Alam Kalimantan

Trenggiling

Trenggiling adalah satu-satunya mamalia di dunia yang tubuhnya diselimuti sisik keratin, bahan yang sama dengan penyusun kuku manusia. Saat merasa terancam, ia akan menggulung tubuhnya menjadi bola rapat—pertahanan ampuh melawan predator alami, tapi tak banyak membantu melawan perburuan manusia.

01Satu-satunya mamalia di dunia yang bertubuh bersisik keratin.
02Tidak memiliki gigi dan mengandalkan lidah panjang untuk makan.
03Termasuk mamalia yang paling banyak diperdagangkan secara ilegal.
Trenggiling berjalan di lantai hutan Kalimantan pada malam hari
Satu-satunya mamalia di dunia yang bertubuh bersisik keratin.

Sisik keratin, bukan cangkang

Sisik trenggiling tersusun dari keratin, protein yang sama seperti pada rambut dan kuku, dan tumbuh terus sepanjang hidupnya. Ketika terancam, trenggiling menggulung tubuh rapat-rapat sehingga hanya bagian bersisik yang terekspos, cukup efektif menghadapi predator berkaki empat.

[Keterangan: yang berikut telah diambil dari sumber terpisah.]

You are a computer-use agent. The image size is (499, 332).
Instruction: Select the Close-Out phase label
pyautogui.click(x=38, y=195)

Lidah panjang pemakan semut

Trenggiling tidak punya gigi sama sekali. Ia mengandalkan lidah lengket yang bisa terjulur lebih panjang dari tubuhnya untuk menjilat semut dan rayap dari sarangnya, dibantu cakar depan yang kuat untuk membongkar gundukan tanah keras.

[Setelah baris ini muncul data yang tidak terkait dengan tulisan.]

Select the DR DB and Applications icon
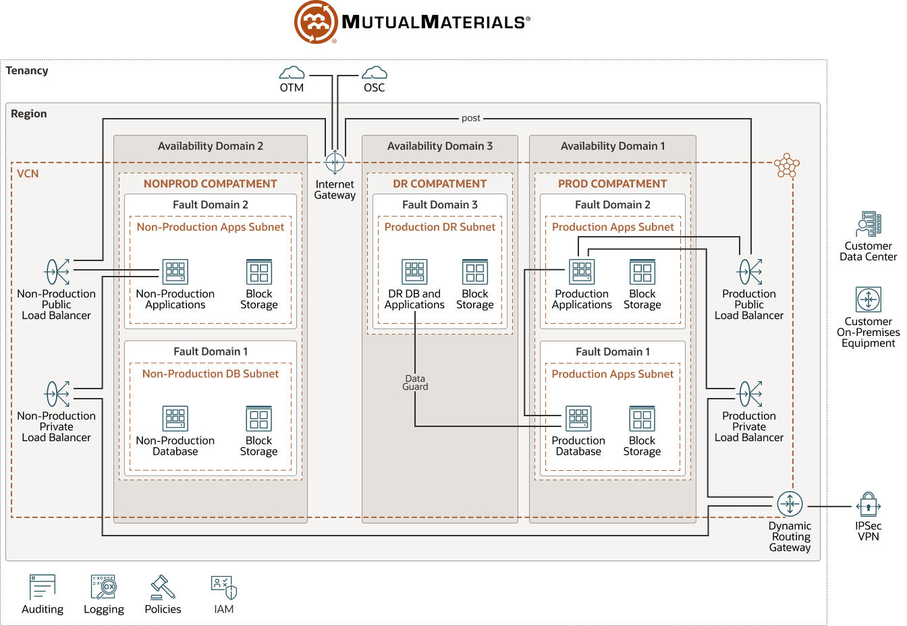Image resolution: width=907 pixels, height=626 pixels. click(414, 271)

Mamalia paling banyak diperdagangkan

Trenggiling Sunda (Manis javanica) yang hidup di Kalimantan termasuk kelompok trenggiling yang paling banyak diselundupkan di dunia, terutama karena permintaan sisik untuk pengobatan tradisional dan dagingnya. Status ini membuatnya masuk kategori kritis terancam punah dalam penilaian konservasi internasional.

Pertanyaan umum

Jawaban ringkas dan transparan

Kenapa trenggiling menggulung tubuhnya?

Sisik keras di sekujur tubuhnya membuat posisi menggulung menjadi pertahanan efektif melawan predator alami, meski tidak melindunginya dari perburuan manusia.

Apa yang harus dilakukan jika menemukan trenggiling di alam?

Jangan menyentuh atau memindahkannya; laporkan penemuan kepada otoritas konservasi setempat agar ditangani sesuai prosedur yang sah.